Zach Rey

Personal information
- Born: March 27, 1989 (age 37) Hopatcong, New Jersey, U.S.

Sport
- Country: United States
- Sport: Wrestling
- Events: Freestyle and Folkstyle
- College team: Lehigh
- Club: Lehigh Valley Wrestling Club
- Team: USA

Medal record
Men's freestyle wrestling
Representing United States
Pan American Games
| Gold medal – first place | 2015 Toronto | 125 kg |
Men's collegiate wrestling
Representing the Lehigh Mountain Hawks
NCAA Division I Championships
| Gold medal – first place | 2011 Philadelphia | 285 lb |
| Silver medal – second place | 2012 St. Louis | 285 lb |
| Bronze medal – third place | 2010 Omaha | 285 lb |

= Zach Rey =

American wrestler (born 1989

Zach Rey (born March 27, 1989) is an American former wrestler. He competed for Lehigh Valley Athletic Club and represented the United States at the 2015 World Wrestling Championships at 125 kg in freestyle wrestling.

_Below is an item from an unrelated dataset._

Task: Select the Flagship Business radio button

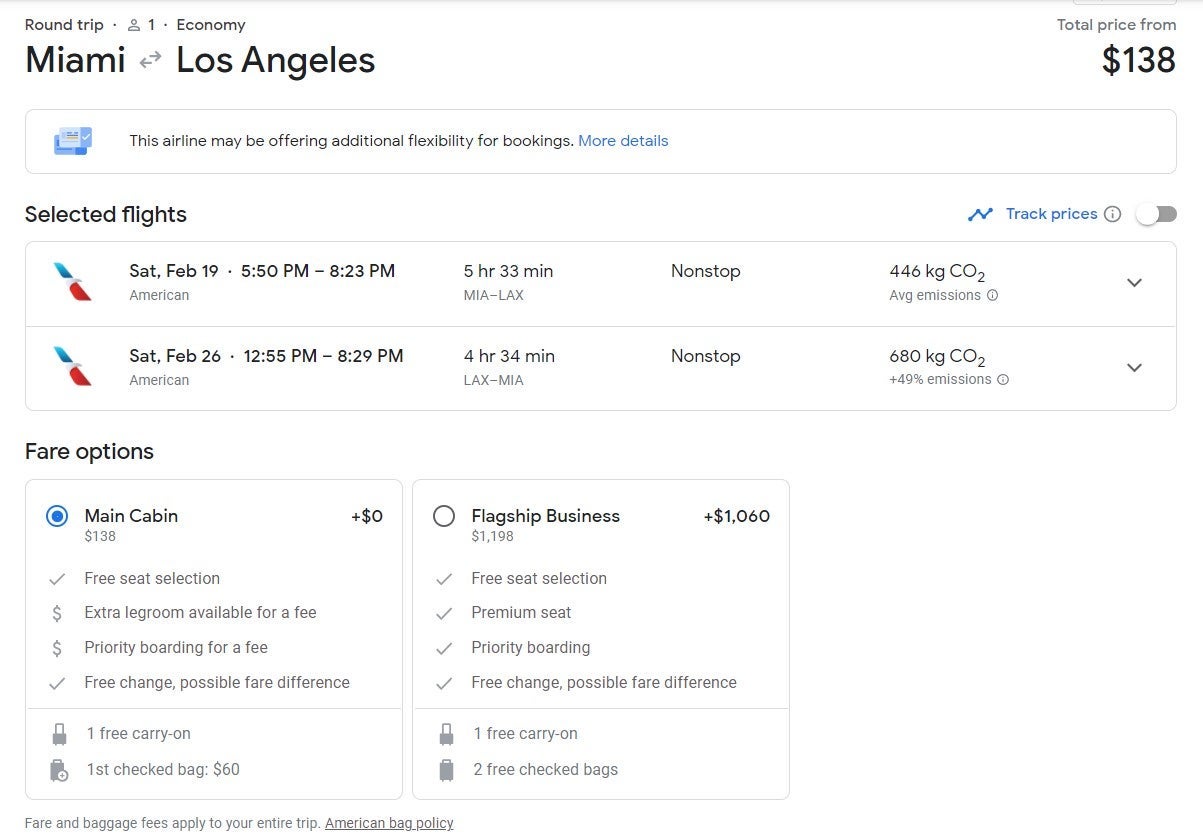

==Early life and education==
Rey was born in Hopatcong, New Jersey, and attended Hopatcong High School from 2003 to 2007. As a high school wrestler, he was a three-time state place winner and won two NJSIAA state titles in 2006 and 2007. Rey was also an all-state New Jersey football player his senior year.

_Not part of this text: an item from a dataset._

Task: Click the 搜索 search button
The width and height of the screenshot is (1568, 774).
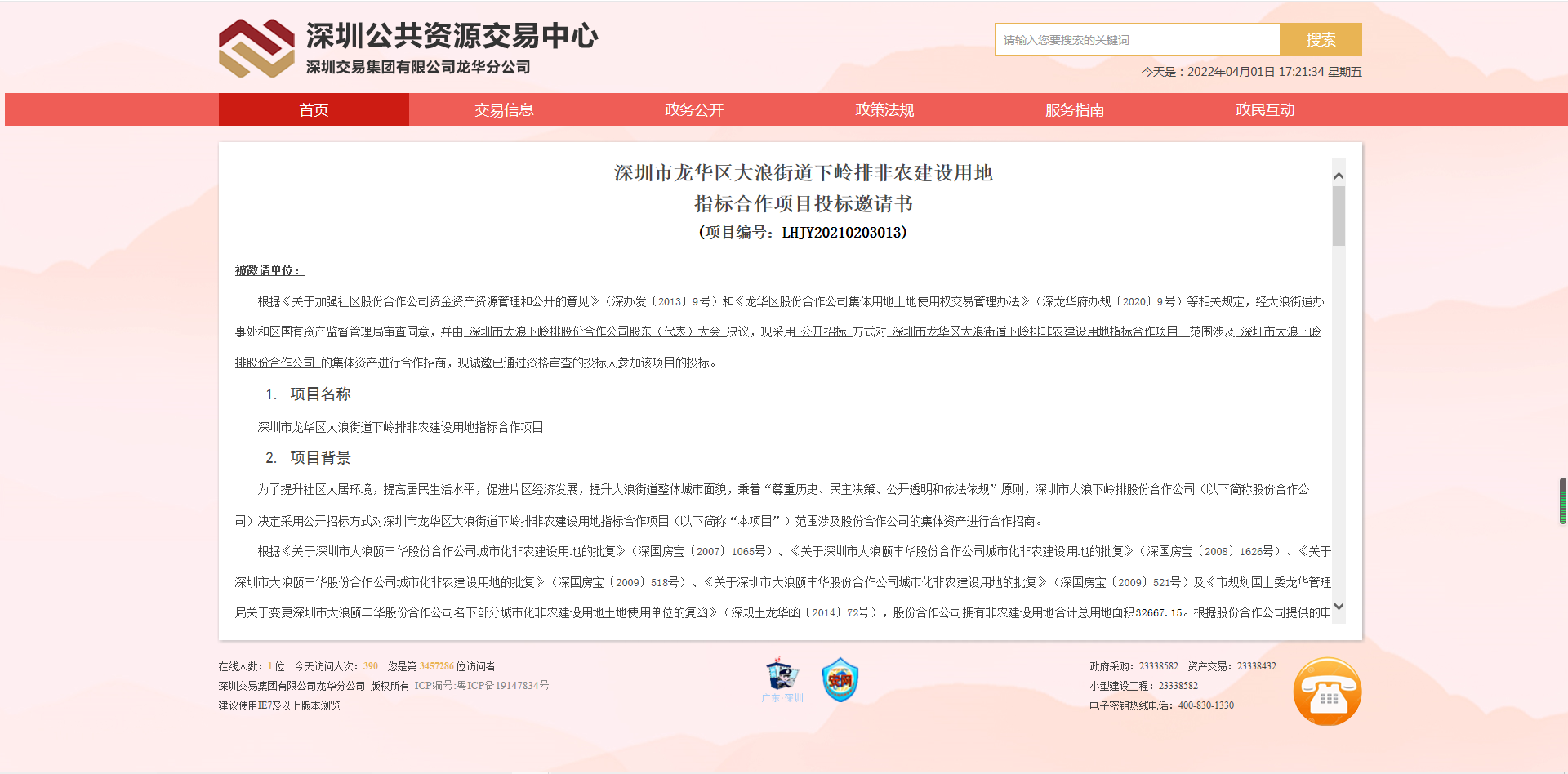Action: (1321, 39)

Rey attended Lehigh University in Bethlehem, Pennsylvania, where he was a four-time NCAA Division I qualifier and three-time place winner, finishing third in 2010, second in 2012, and winning an NCAA championship as a junior in 2011. Rey finished his collegiate wrestling career at Lehigh with 120 wins and 15 losses for a winning percentage of 89%.

==International==
While in college, Rey represented the United States at the 2010 University World Championships, where he finished in 8th place with a 1-1 record. Rey has since gone on to success at the senior level, making three freestyle national teams and finishing among the top three for the World Team and Olympic trials. He won two Pan American Championships (in 2013 and 2014), the Pan American Games (in 2015), the Dave Schultz Memorial (in 2013), and the Cerro Pelado International (in 2014 and 2015).

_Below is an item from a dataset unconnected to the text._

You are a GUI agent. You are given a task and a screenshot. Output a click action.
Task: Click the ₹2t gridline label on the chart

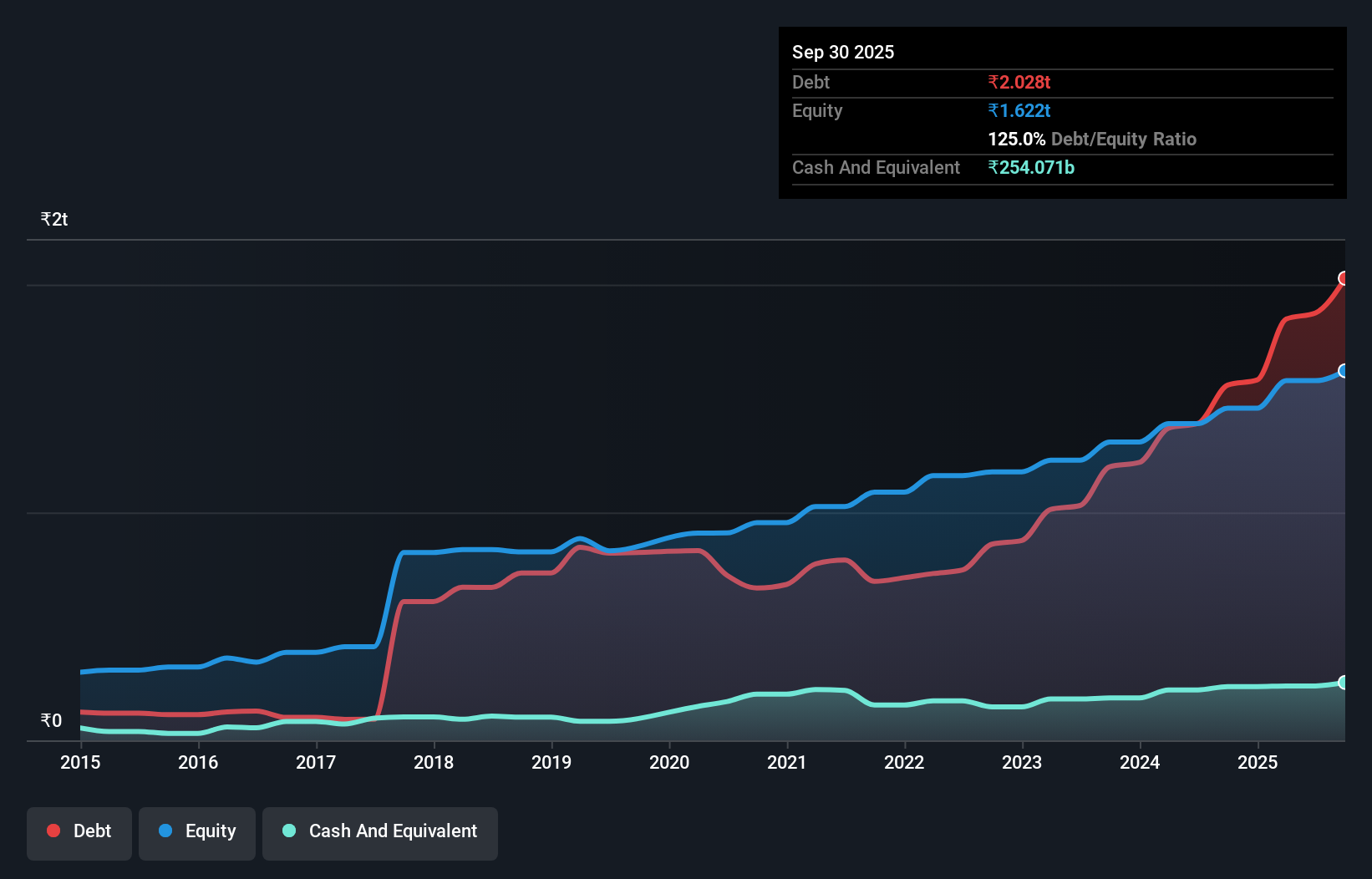53,218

In 2015, after losing in the finals at the World Team Trials, Rey was awarded the opportunity to compete in the 2015 World Wrestling Championships after World Team Trials winner Tervel Dlagnev was forced to miss competition due to injury. Rey went on to finish 0-1 at the championships.

==Coaching==
In 2019, Rey was hired by his alma mater, Lehigh University, where he served as assistant coach for the Lehigh Mountain Hawks college wrestling program.